**HOW TO COMPLETE THIS TASK:** When you reach the line that contains "CONTACT (162, 14)", please begin copying, and carry on exactly to the last line of the material, leaving out every picture.

**ENTRIES PROVIDED:**
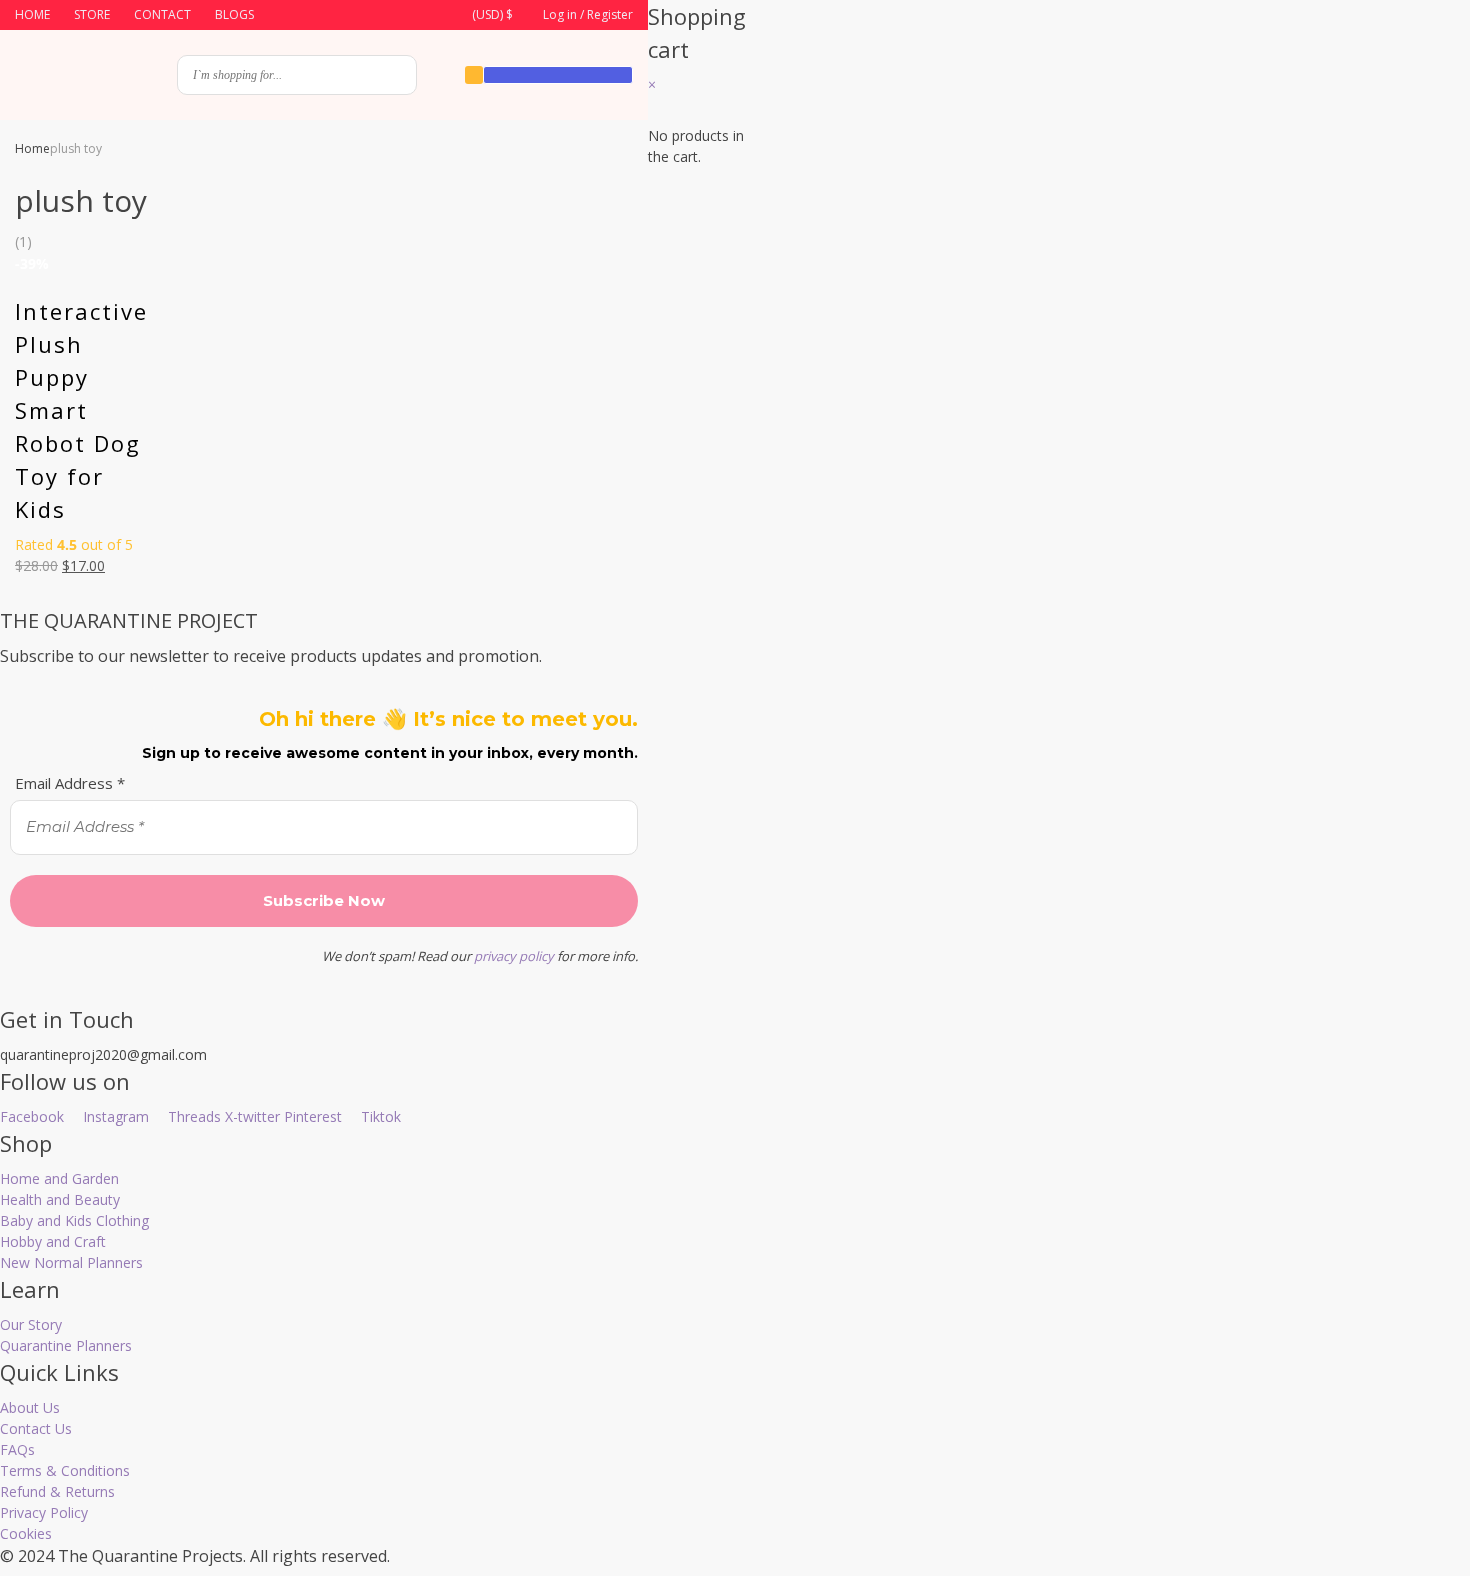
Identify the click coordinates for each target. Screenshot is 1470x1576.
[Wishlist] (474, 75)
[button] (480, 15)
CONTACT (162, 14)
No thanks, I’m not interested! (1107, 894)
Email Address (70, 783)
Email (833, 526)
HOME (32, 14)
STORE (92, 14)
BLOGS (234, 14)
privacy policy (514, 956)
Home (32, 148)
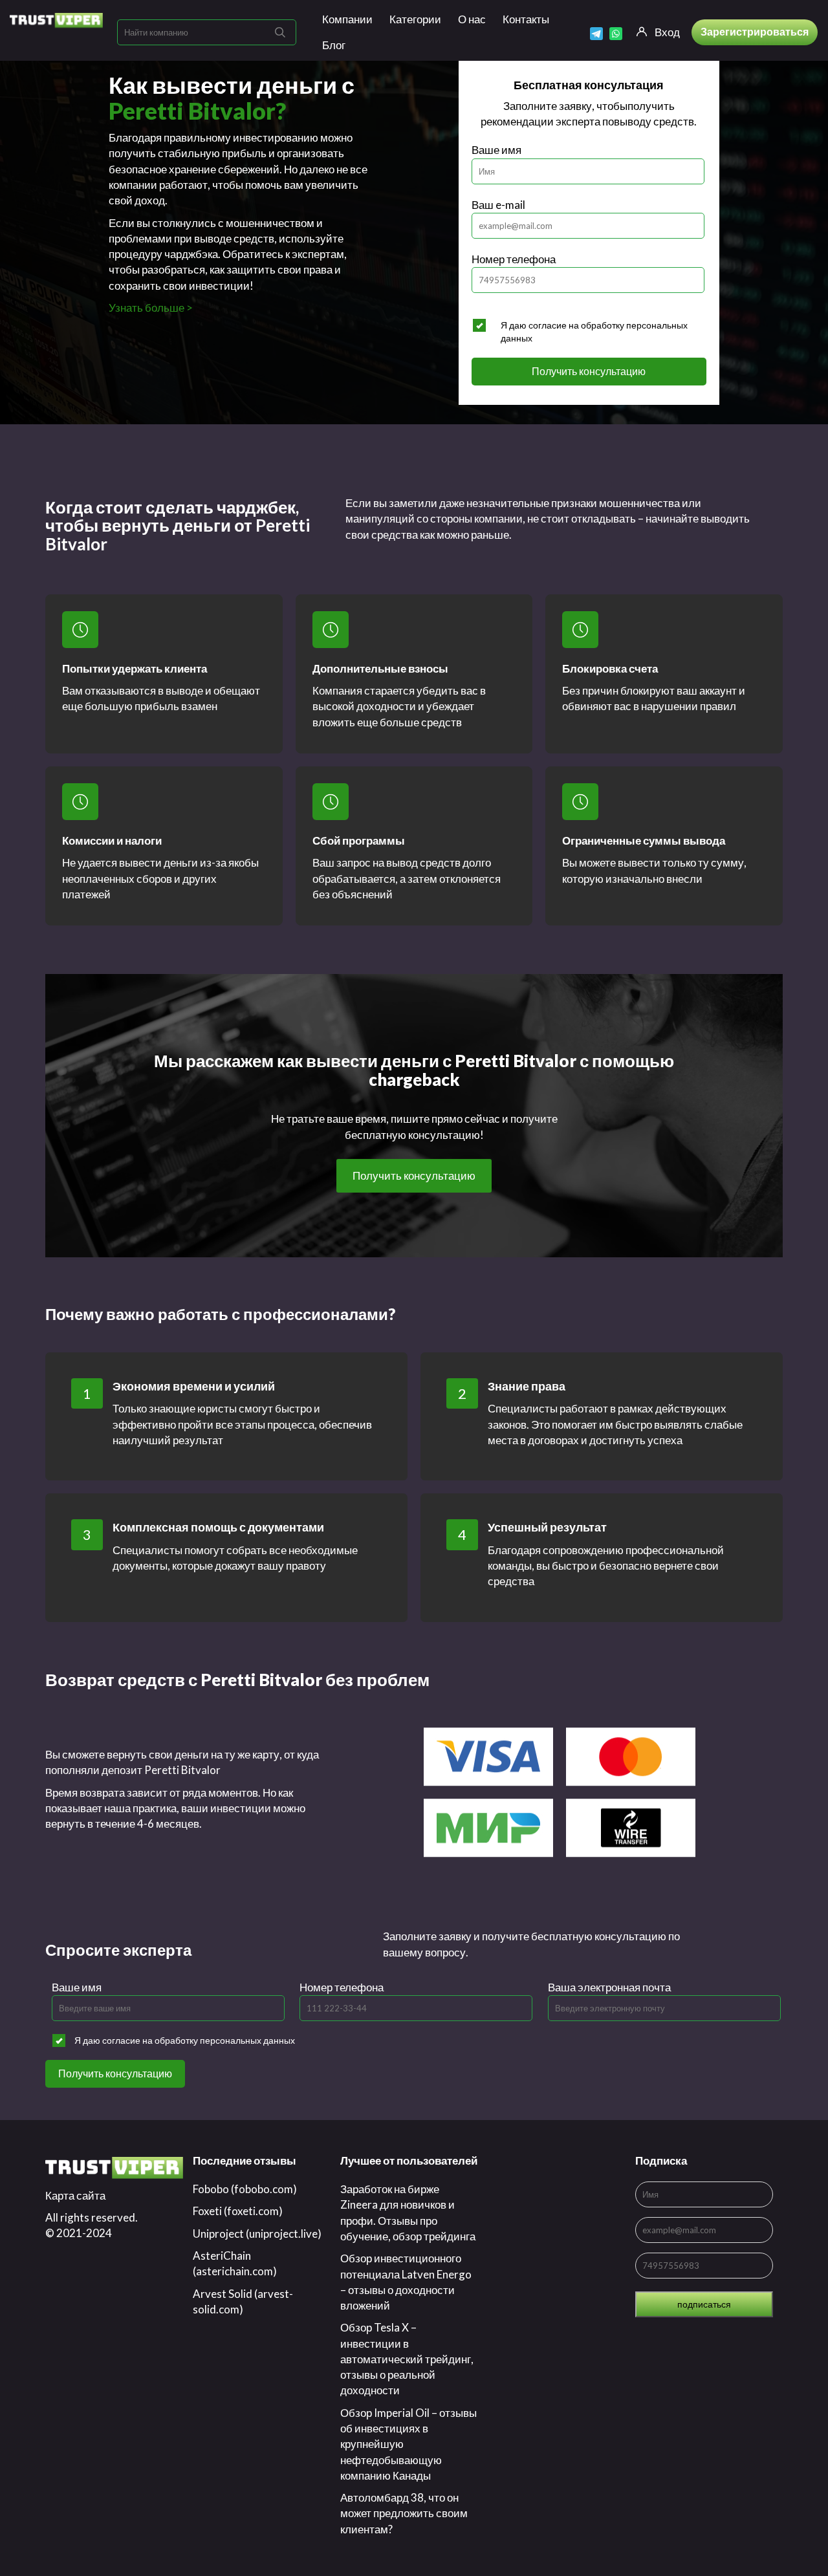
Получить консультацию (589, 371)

**SOLUTION TO THIS EXERCISE:**
CONTACT (162, 14)
No thanks, I’m not interested! (1107, 894)
Email Address (70, 783)
Email (833, 526)
HOME (32, 14)
STORE (92, 14)
BLOGS (234, 14)
privacy policy (514, 956)
Home (32, 148)
Получить консультацию (589, 371)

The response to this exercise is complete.